## Assigned task
All entries are to be repeated exactly as shown below.

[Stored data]
——————————
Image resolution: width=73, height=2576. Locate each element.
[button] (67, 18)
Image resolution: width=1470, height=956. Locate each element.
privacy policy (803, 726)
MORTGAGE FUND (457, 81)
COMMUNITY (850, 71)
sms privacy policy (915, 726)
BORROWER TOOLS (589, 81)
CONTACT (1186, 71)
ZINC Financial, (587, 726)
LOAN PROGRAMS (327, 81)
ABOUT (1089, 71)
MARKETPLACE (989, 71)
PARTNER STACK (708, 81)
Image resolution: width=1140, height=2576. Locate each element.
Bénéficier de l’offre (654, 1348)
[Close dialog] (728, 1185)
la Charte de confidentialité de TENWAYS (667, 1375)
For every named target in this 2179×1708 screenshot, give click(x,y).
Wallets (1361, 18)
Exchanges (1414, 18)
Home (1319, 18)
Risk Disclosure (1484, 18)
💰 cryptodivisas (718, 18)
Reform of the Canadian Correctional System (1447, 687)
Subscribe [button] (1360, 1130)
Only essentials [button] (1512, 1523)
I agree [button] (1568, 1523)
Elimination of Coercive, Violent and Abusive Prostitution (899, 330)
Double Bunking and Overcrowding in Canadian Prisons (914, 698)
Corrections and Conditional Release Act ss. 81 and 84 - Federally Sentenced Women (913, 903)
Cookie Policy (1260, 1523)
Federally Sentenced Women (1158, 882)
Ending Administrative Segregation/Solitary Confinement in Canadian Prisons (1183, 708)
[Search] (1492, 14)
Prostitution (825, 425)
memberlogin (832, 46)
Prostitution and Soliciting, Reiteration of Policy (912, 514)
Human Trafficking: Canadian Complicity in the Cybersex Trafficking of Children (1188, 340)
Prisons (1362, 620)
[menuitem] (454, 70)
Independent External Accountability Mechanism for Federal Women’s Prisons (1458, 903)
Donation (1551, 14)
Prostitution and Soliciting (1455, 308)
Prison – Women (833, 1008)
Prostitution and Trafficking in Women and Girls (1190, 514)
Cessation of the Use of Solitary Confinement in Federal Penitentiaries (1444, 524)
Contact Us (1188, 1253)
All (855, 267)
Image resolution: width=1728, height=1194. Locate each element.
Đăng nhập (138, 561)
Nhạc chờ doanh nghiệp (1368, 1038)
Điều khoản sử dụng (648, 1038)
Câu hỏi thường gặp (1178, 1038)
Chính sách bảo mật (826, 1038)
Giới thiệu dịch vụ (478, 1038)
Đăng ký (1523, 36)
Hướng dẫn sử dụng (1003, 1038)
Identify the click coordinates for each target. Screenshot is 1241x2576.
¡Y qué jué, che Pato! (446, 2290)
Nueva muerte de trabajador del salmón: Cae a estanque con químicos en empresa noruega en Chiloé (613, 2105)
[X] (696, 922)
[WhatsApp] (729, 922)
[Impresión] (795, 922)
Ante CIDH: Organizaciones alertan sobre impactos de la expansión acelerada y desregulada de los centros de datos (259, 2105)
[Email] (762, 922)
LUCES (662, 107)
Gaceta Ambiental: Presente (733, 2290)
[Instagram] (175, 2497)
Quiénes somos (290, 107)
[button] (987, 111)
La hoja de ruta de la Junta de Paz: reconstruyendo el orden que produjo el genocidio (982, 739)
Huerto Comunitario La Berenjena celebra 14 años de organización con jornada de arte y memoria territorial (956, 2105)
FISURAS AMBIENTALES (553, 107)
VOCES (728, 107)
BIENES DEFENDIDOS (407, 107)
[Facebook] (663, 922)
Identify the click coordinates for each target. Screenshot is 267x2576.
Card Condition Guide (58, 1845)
——————————
## Output
Image resolution: width=73, height=2576. Locate each element.
[button] (67, 18)
Image resolution: width=1470, height=956. Locate each element.
privacy policy (803, 726)
MORTGAGE FUND (457, 81)
COMMUNITY (850, 71)
sms privacy policy (915, 726)
BORROWER TOOLS (589, 81)
CONTACT (1186, 71)
ZINC Financial, (587, 726)
LOAN PROGRAMS (327, 81)
ABOUT (1089, 71)
MARKETPLACE (989, 71)
PARTNER STACK (708, 81)
Image resolution: width=1140, height=2576. Locate each element.
Bénéficier de l’offre (654, 1348)
[Close dialog] (728, 1185)
la Charte de confidentialité de TENWAYS (667, 1375)
For every named target in this 2179×1708 screenshot, give click(x,y).
Wallets (1361, 18)
Exchanges (1414, 18)
Home (1319, 18)
Risk Disclosure (1484, 18)
💰 cryptodivisas (718, 18)
Reform of the Canadian Correctional System (1447, 687)
Subscribe [button] (1360, 1130)
Only essentials [button] (1512, 1523)
I agree [button] (1568, 1523)
Elimination of Coercive, Violent and Abusive Prostitution (899, 330)
Double Bunking and Overcrowding in Canadian Prisons (914, 698)
Corrections and Conditional Release Act ss. 81 and 84 - Federally Sentenced Women (913, 903)
Cookie Policy (1260, 1523)
Federally Sentenced Women (1158, 882)
Ending Administrative Segregation/Solitary Confinement in Canadian Prisons (1183, 708)
[Search] (1492, 14)
Prostitution (825, 425)
memberlogin (832, 46)
Prostitution and Soliciting, Reiteration of Policy (912, 514)
Human Trafficking: Canadian Complicity in the Cybersex Trafficking of Children (1188, 340)
Prisons (1362, 620)
[menuitem] (454, 70)
Independent External Accountability Mechanism for Federal Women’s Prisons (1458, 903)
Donation (1551, 14)
Prostitution and Soliciting (1455, 308)
Prison – Women (833, 1008)
Prostitution and Trafficking in Women and Girls (1190, 514)
Cessation of the Use of Solitary Confinement in Federal Penitentiaries (1444, 524)
Contact Us (1188, 1253)
All (855, 267)
Image resolution: width=1728, height=1194. Locate each element.
Đăng nhập (138, 561)
Nhạc chờ doanh nghiệp (1368, 1038)
Điều khoản sử dụng (648, 1038)
Câu hỏi thường gặp (1178, 1038)
Chính sách bảo mật (826, 1038)
Giới thiệu dịch vụ (478, 1038)
Đăng ký (1523, 36)
Hướng dẫn sử dụng (1003, 1038)
Identify the click coordinates for each target. Screenshot is 1241x2576.
¡Y qué jué, che Pato! (446, 2290)
Nueva muerte de trabajador del salmón: Cae a estanque con químicos en empresa noruega en Chiloé (613, 2105)
[X] (696, 922)
[WhatsApp] (729, 922)
[Impresión] (795, 922)
Ante CIDH: Organizaciones alertan sobre impactos de la expansión acelerada y desregulada de los centros de datos (259, 2105)
[Email] (762, 922)
LUCES (662, 107)
Gaceta Ambiental: Presente (733, 2290)
[Instagram] (175, 2497)
Quiénes somos (290, 107)
[button] (987, 111)
La hoja de ruta de la Junta de Paz: reconstruyendo el orden que produjo el genocidio (982, 739)
Huerto Comunitario La Berenjena celebra 14 años de organización con jornada de arte y memoria territorial (956, 2105)
FISURAS AMBIENTALES (553, 107)
VOCES (728, 107)
BIENES DEFENDIDOS (407, 107)
[Facebook] (663, 922)
Identify the click coordinates for each target. Screenshot is 267x2576.
Card Condition Guide (58, 1845)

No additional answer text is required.